Les mécanismes de Marcel Duchamp rencontrent les machines de Jean Tinguely. Amitié et influences sont au coeur de l'exposition.

Père, hors peinture, de toutes les innovations conceptuelles de l’art moderne, de l’assemblage au body-art, Marcel Duchamp inspira le mouvement Dada, les surréalistes, les futuristes des années 20… puis le pop art, le minimalisme, l’art conceptuel et tous les arts anarchiques et révolutionnaires de l’après Seconde guerre mondiale.

Selon les théoriciens du post-modernisme, il est même l’artiste le plus significatif du XXe siècle. Mais peut-être parce qu’il est perçu comme trop intellectuel et trop peu «sensuel», Duchamp, au contraire de Picasso, est resté relativement méconnu au niveau du public, même dans son pays natal, la France.

Cela jusqu’à ce que le premier directeur du centre Georges Pompidou, à Paris, Pontus Hulten, le fasse connaître au grand public avec deux des expositions les plus importantes des 20 dernières années. A Paris, puis à Venise, avec la grande rétrospective de 1993 au Palais Grassi.

Tinguely-Duchamp: une vénération devenue amicale

«L’exposition de Bâle n’a pas la prétention d’être rétrospective», explique Szeemann, ex-directeur de la Biennale de Venise, aux journalistes accourus très nombreux à l’inauguration. Comme tous les musées dédiés à un seul artiste, celui de Tinguely ne peut survivre avec la seule collection permanente dédiée au sculpteur fribourgeois.

C’est pour cela que déjà dans le passé, des expositions d’artistes ont été organisées.
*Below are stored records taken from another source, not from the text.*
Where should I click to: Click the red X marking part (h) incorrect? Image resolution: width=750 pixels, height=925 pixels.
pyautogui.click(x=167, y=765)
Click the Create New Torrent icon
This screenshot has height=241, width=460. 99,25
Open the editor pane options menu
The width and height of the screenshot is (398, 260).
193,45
Des artistes qui avaient un rapport personnel avec Jean Tingely, ou qui ont exercé une influence spécifique sur son œuvre. Ainsi Daniel Spoerri, Yves Klein et, l’année dernière, la compagne de sa vie, Niki de St Phalle.

«Jean Tinguely rencontra Duchamp à Paris, dans un bistrot, il le reconnut et lui adressa la parole. Naquit une amitié. Duchamp trouvait Tinguely très divertissant.» Ce sont les souvenirs de la fille de Duchamp, présente à l’inauguration.
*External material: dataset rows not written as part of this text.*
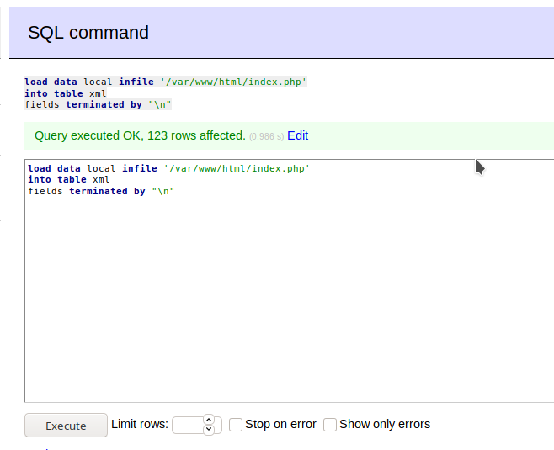This screenshot has height=450, width=554.
Task: Click the 'Show only errors' label text
Action: 385,424
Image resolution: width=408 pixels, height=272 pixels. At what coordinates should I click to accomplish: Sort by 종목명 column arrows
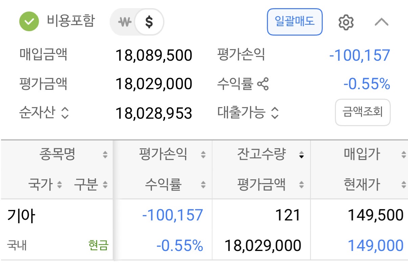105,155
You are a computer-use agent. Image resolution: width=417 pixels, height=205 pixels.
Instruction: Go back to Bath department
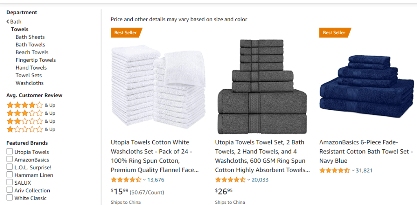pyautogui.click(x=14, y=22)
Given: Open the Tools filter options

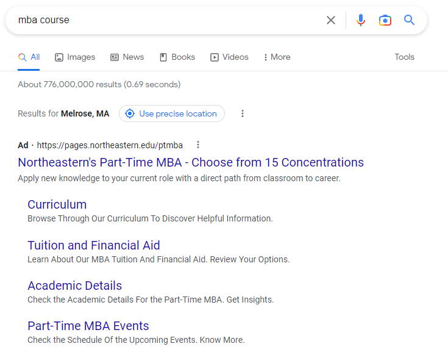Looking at the screenshot, I should pos(404,57).
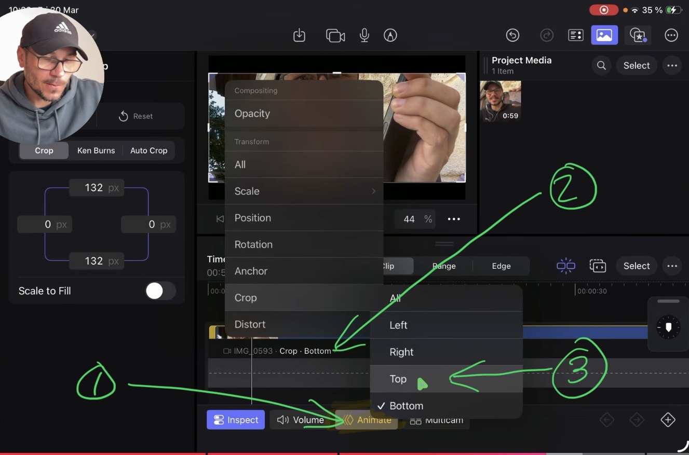Toggle the Scale to Fill switch
Image resolution: width=689 pixels, height=455 pixels.
(160, 291)
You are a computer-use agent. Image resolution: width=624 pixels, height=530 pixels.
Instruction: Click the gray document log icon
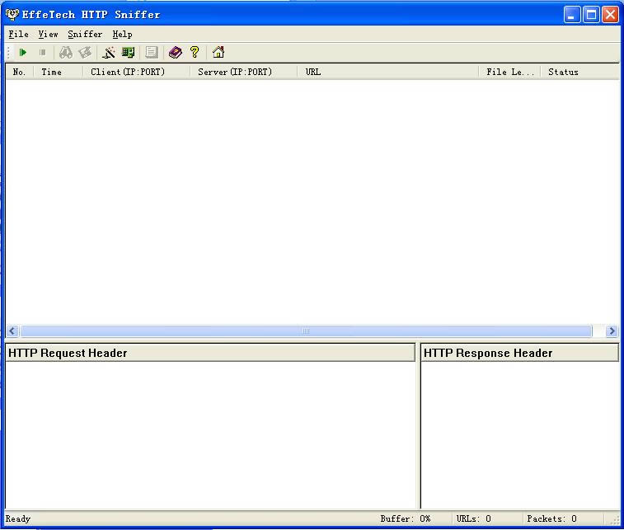152,53
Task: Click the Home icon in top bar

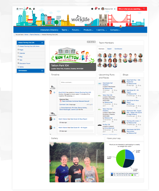Action: click(17, 9)
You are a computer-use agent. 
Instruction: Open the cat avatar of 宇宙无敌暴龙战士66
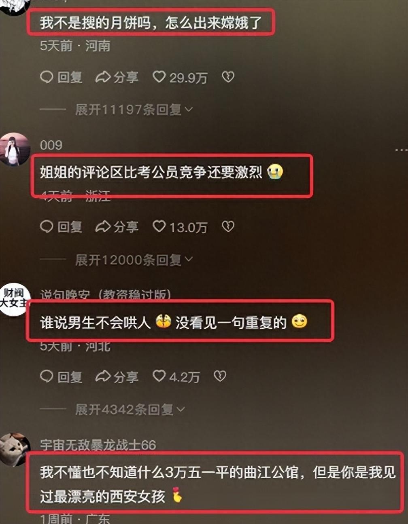[x=15, y=450]
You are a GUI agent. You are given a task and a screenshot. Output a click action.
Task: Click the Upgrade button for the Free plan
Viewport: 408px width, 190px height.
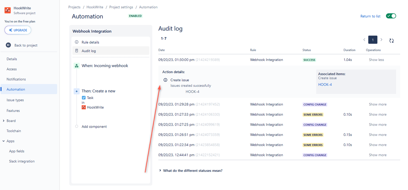(18, 30)
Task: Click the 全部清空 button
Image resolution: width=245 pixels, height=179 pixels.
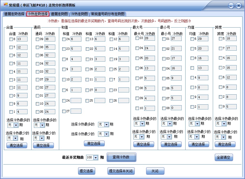Action: coord(224,157)
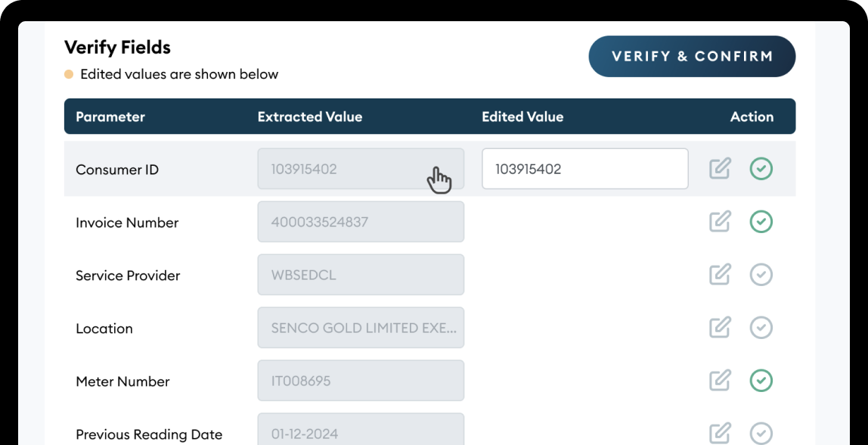Screen dimensions: 868x445
Task: Click the Consumer ID edited value field
Action: pyautogui.click(x=584, y=169)
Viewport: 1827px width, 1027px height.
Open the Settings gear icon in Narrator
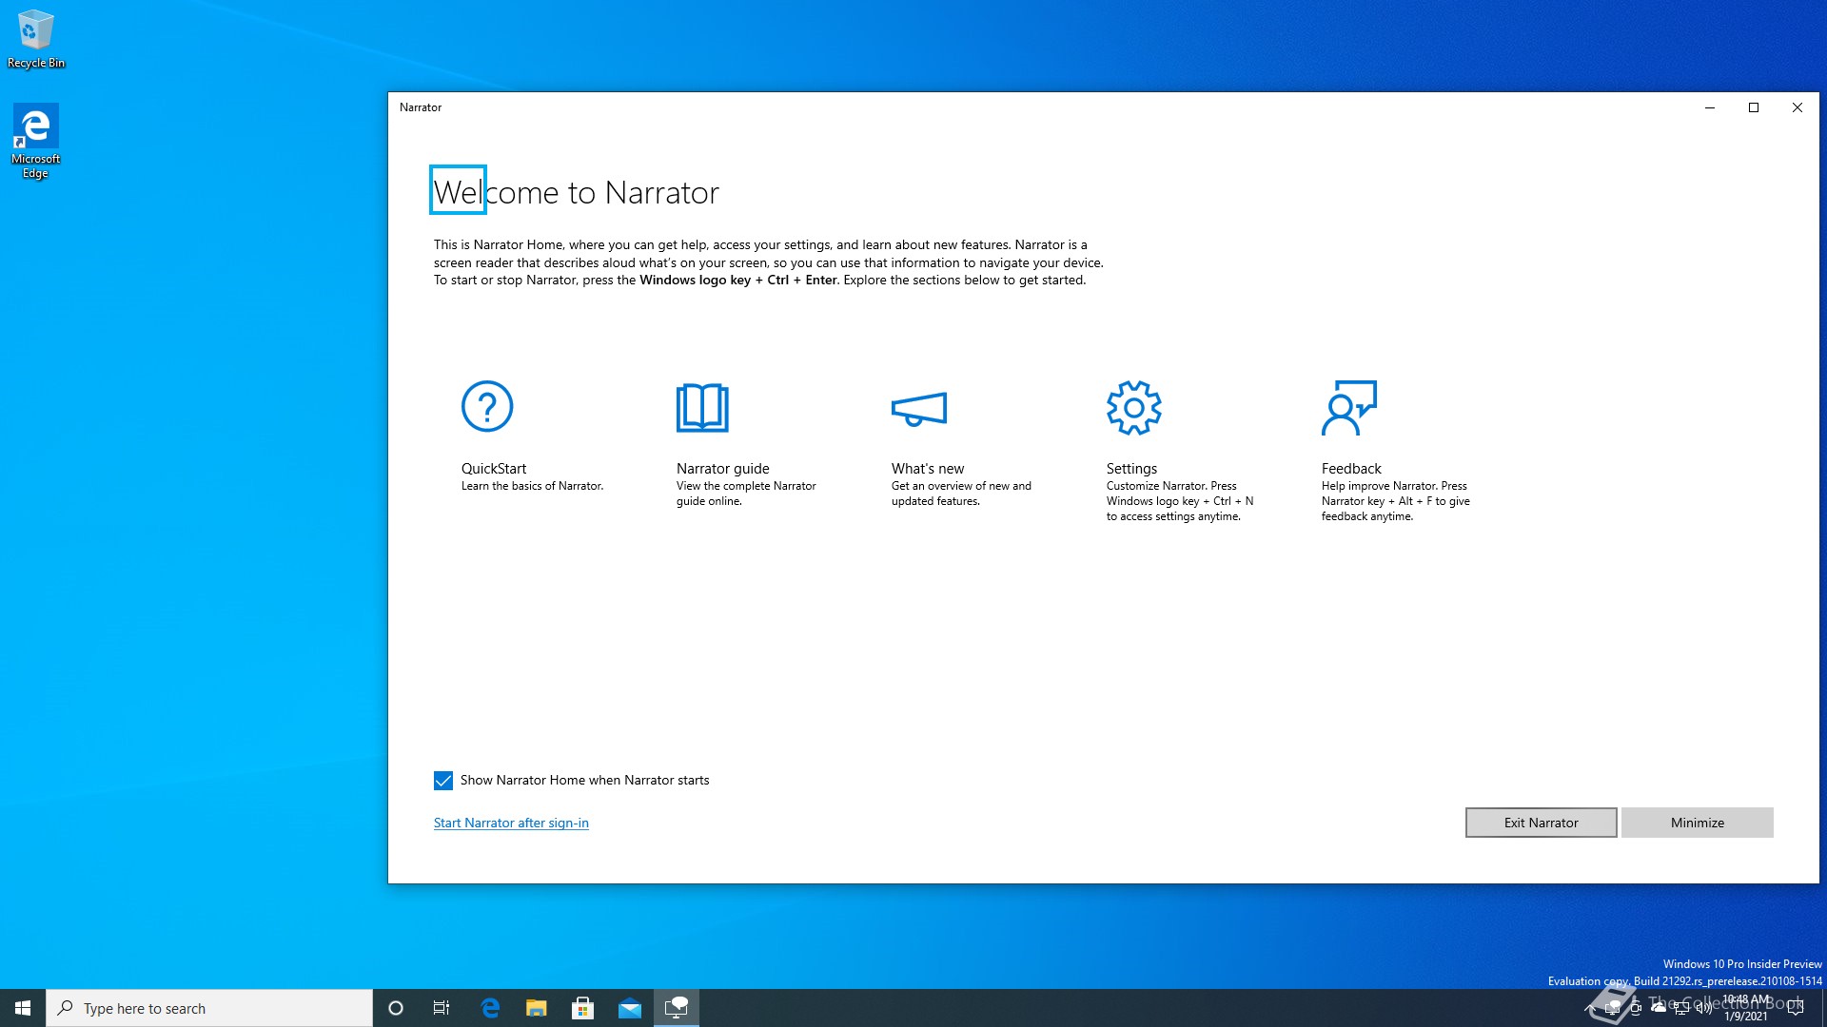1133,407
C’est surtout grâce à la collaboration précieuse de Jacqueline Matisse Monier, fille de la seconde femme de Duchamp, que des objets très rares, toujours propriété de la famille, ont trouvé une place dans l’exposition bâloise.

Les traces d’une relation

Fondamentale, l’influence que Duchamp eut sur l’idée de porter physiquement le mouvement dans l’œuvre d’art, un concept qui fascina Tinguely. Mais le fil rouge de l’exposition est l’amitié personnelle qui unissait les deux artistes. On y trouve par exemple un hommage de Tinguely à Duchamp.
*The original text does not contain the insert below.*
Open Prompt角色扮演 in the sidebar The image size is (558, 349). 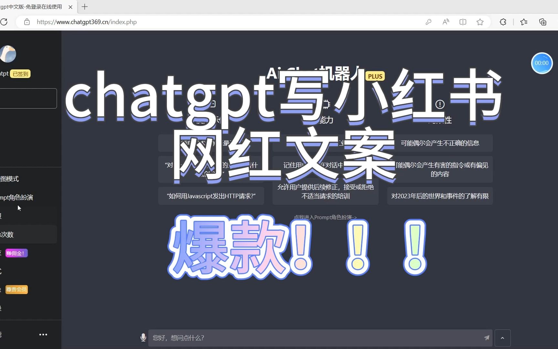pos(16,197)
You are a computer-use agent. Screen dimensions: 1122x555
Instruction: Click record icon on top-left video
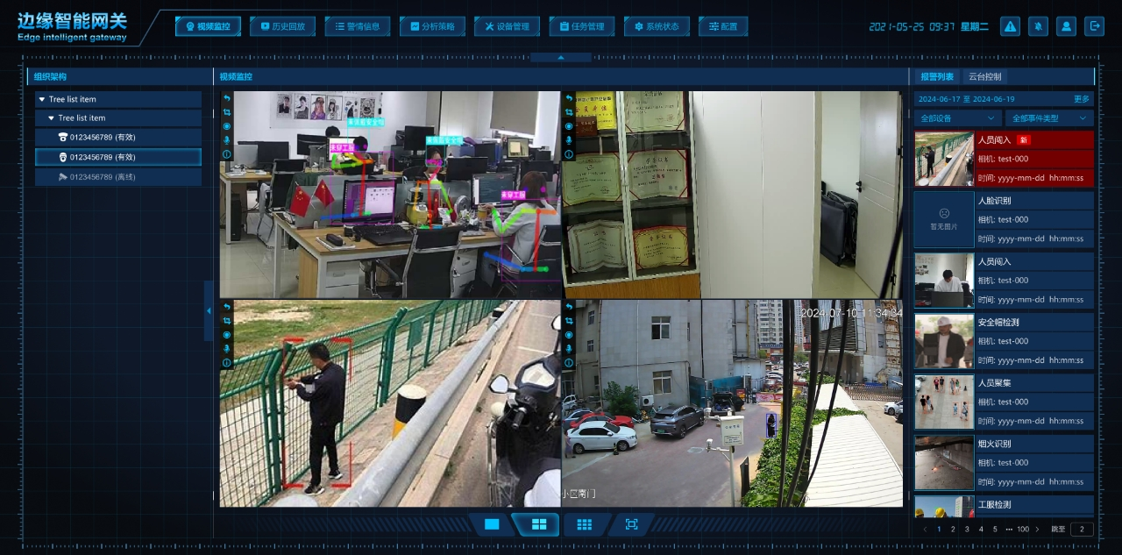pyautogui.click(x=226, y=126)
Toute une partie de l’exposition est dédiée aux lettres, aux anecdotes, aux documents variés qui témoignent du rapport entre les deux artistes et de la vie de Duchamp. Il s’agit d’une partie des immenses archives de Jacques Caumont, connu pour ses recherches sur Duchamp.

Mais outre l’amitié qui liait les deux artistes, on peut aussi admirer dans cette exposition l’œuvre de Duchamp, comme une entité indépendante.

Six espaces

L’exposition occupe le rez-de-chaussée du musée, en six espaces. Au premier chef, l’idée du mouvement, qui passe de la peinture («Nu qui descend des escaliers») au mouvement réel des dessins «techniques». En tournant, ceux-ci deviennent quasiment magiques, hypnotiques.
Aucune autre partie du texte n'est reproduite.